▶ **TASK OBJECTIVE**: Output the records exactly, with no line skipped.

▶ **INPUT DATA**:
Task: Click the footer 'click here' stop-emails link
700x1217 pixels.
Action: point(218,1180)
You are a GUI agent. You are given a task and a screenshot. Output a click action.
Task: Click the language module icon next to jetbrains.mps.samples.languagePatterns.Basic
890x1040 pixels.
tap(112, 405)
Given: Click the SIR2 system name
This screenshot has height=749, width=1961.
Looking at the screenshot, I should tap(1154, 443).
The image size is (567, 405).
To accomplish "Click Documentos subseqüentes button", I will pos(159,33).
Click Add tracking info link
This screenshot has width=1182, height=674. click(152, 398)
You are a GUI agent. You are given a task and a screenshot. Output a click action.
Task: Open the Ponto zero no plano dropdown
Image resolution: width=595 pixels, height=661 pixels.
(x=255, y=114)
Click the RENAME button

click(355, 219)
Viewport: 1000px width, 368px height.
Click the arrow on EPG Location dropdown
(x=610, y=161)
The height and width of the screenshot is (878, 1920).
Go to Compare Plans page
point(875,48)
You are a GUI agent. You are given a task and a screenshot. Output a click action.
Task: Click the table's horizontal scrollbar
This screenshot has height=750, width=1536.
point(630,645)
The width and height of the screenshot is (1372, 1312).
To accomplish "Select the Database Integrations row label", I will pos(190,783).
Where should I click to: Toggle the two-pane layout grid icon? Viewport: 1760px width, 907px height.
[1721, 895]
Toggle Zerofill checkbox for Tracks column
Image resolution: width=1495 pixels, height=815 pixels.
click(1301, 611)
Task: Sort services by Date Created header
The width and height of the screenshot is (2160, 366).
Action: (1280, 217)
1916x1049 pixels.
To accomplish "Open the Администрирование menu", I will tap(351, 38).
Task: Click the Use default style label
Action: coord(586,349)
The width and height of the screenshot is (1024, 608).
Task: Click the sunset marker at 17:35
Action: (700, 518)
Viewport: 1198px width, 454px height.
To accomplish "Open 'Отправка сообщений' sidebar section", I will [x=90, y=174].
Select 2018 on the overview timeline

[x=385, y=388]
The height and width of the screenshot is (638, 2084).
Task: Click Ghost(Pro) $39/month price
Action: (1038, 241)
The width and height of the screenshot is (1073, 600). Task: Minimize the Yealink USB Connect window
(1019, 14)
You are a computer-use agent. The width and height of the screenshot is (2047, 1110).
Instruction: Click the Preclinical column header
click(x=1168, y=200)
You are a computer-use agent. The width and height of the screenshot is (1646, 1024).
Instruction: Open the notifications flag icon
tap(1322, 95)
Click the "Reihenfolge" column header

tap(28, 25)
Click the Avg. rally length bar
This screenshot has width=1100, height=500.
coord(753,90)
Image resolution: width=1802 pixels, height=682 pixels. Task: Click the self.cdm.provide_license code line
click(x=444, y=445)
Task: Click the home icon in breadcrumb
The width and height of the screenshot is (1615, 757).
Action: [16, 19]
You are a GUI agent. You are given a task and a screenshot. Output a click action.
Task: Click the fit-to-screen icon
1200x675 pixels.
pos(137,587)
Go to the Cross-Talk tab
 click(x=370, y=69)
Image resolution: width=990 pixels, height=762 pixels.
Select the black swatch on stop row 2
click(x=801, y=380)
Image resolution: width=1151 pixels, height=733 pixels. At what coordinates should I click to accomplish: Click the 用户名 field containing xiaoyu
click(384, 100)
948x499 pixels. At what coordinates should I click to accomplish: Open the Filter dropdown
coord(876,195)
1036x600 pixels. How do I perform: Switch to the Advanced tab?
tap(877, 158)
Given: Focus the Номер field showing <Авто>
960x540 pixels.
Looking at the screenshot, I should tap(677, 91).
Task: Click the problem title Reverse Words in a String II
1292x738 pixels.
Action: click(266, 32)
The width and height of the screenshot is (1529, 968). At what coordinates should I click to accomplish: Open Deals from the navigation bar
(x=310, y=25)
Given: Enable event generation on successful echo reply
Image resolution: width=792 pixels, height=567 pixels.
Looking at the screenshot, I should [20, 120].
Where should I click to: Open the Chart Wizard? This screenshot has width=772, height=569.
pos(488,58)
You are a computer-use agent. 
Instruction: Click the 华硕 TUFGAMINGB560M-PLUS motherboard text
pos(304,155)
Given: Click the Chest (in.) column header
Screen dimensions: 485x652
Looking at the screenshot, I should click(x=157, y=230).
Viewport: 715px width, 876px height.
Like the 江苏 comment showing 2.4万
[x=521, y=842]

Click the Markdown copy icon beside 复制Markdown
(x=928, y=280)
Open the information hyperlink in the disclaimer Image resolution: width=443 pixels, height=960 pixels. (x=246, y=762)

▶ **WRITTEN ANSWER**:
Task: Click the footer 'click here' stop-emails link
700x1217 pixels.
Action: point(218,1180)
You are a GUI agent. You are given a task and a screenshot. Output a click action.
Task: Click the language module icon next to jetbrains.mps.samples.languagePatterns.Basic
890x1040 pixels.
tap(112, 405)
Given: Click the SIR2 system name
This screenshot has height=749, width=1961.
Looking at the screenshot, I should tap(1154, 443).
The image size is (567, 405).
To accomplish "Click Documentos subseqüentes button", I will pos(159,33).
Click Add tracking info link
This screenshot has width=1182, height=674. click(152, 398)
You are a GUI agent. You are given a task and a screenshot. Output a click action.
Task: Open the Ponto zero no plano dropdown
Image resolution: width=595 pixels, height=661 pixels.
(x=255, y=114)
Click the RENAME button

click(355, 219)
Viewport: 1000px width, 368px height.
Click the arrow on EPG Location dropdown
(x=610, y=161)
The height and width of the screenshot is (878, 1920).
Go to Compare Plans page
point(875,48)
You are a GUI agent. You are given a task and a screenshot. Output a click action.
Task: Click the table's horizontal scrollbar
This screenshot has height=750, width=1536.
point(630,645)
The width and height of the screenshot is (1372, 1312).
To accomplish "Select the Database Integrations row label", I will pos(190,783).
Where should I click to: Toggle the two-pane layout grid icon? Viewport: 1760px width, 907px height.
[1721, 895]
Toggle Zerofill checkbox for Tracks column
Image resolution: width=1495 pixels, height=815 pixels.
click(1301, 611)
Task: Sort services by Date Created header
The width and height of the screenshot is (2160, 366).
Action: (1280, 217)
1916x1049 pixels.
To accomplish "Open the Администрирование menu", I will tap(351, 38).
Task: Click the Use default style label
Action: coord(586,349)
The width and height of the screenshot is (1024, 608).
Task: Click the sunset marker at 17:35
Action: (700, 518)
Viewport: 1198px width, 454px height.
To accomplish "Open 'Отправка сообщений' sidebar section", I will [x=90, y=174].
Select 2018 on the overview timeline

[x=385, y=388]
The height and width of the screenshot is (638, 2084).
Task: Click Ghost(Pro) $39/month price
Action: (1038, 241)
The width and height of the screenshot is (1073, 600). Task: Minimize the Yealink USB Connect window
(1019, 14)
You are a computer-use agent. The width and height of the screenshot is (2047, 1110).
Instruction: Click the Preclinical column header
click(x=1168, y=200)
You are a computer-use agent. The width and height of the screenshot is (1646, 1024).
Instruction: Open the notifications flag icon
tap(1322, 95)
Click the "Reihenfolge" column header

tap(28, 25)
Click the Avg. rally length bar
This screenshot has width=1100, height=500.
coord(753,90)
Image resolution: width=1802 pixels, height=682 pixels. Task: Click the self.cdm.provide_license code line
click(x=444, y=445)
Task: Click the home icon in breadcrumb
The width and height of the screenshot is (1615, 757).
Action: [16, 19]
You are a GUI agent. You are given a task and a screenshot. Output a click action.
Task: Click the fit-to-screen icon
1200x675 pixels.
pos(137,587)
Go to the Cross-Talk tab
 click(x=370, y=69)
Image resolution: width=990 pixels, height=762 pixels.
Select the black swatch on stop row 2
click(x=801, y=380)
Image resolution: width=1151 pixels, height=733 pixels. At what coordinates should I click to accomplish: Click the 用户名 field containing xiaoyu
click(384, 100)
948x499 pixels. At what coordinates should I click to accomplish: Open the Filter dropdown
coord(876,195)
1036x600 pixels. How do I perform: Switch to the Advanced tab?
tap(877, 158)
Given: Focus the Номер field showing <Авто>
960x540 pixels.
Looking at the screenshot, I should tap(677, 91).
Task: Click the problem title Reverse Words in a String II
1292x738 pixels.
Action: click(266, 32)
The width and height of the screenshot is (1529, 968). At what coordinates should I click to accomplish: Open Deals from the navigation bar
(x=310, y=25)
Given: Enable event generation on successful echo reply
Image resolution: width=792 pixels, height=567 pixels.
Looking at the screenshot, I should [20, 120].
Where should I click to: Open the Chart Wizard? This screenshot has width=772, height=569.
pos(488,58)
You are a computer-use agent. 
Instruction: Click the 华硕 TUFGAMINGB560M-PLUS motherboard text
pos(304,155)
Given: Click the Chest (in.) column header
Screen dimensions: 485x652
Looking at the screenshot, I should click(x=157, y=230).
Viewport: 715px width, 876px height.
Like the 江苏 comment showing 2.4万
[x=521, y=842]

Click the Markdown copy icon beside 复制Markdown
(x=928, y=280)
Open the information hyperlink in the disclaimer Image resolution: width=443 pixels, height=960 pixels. (x=246, y=762)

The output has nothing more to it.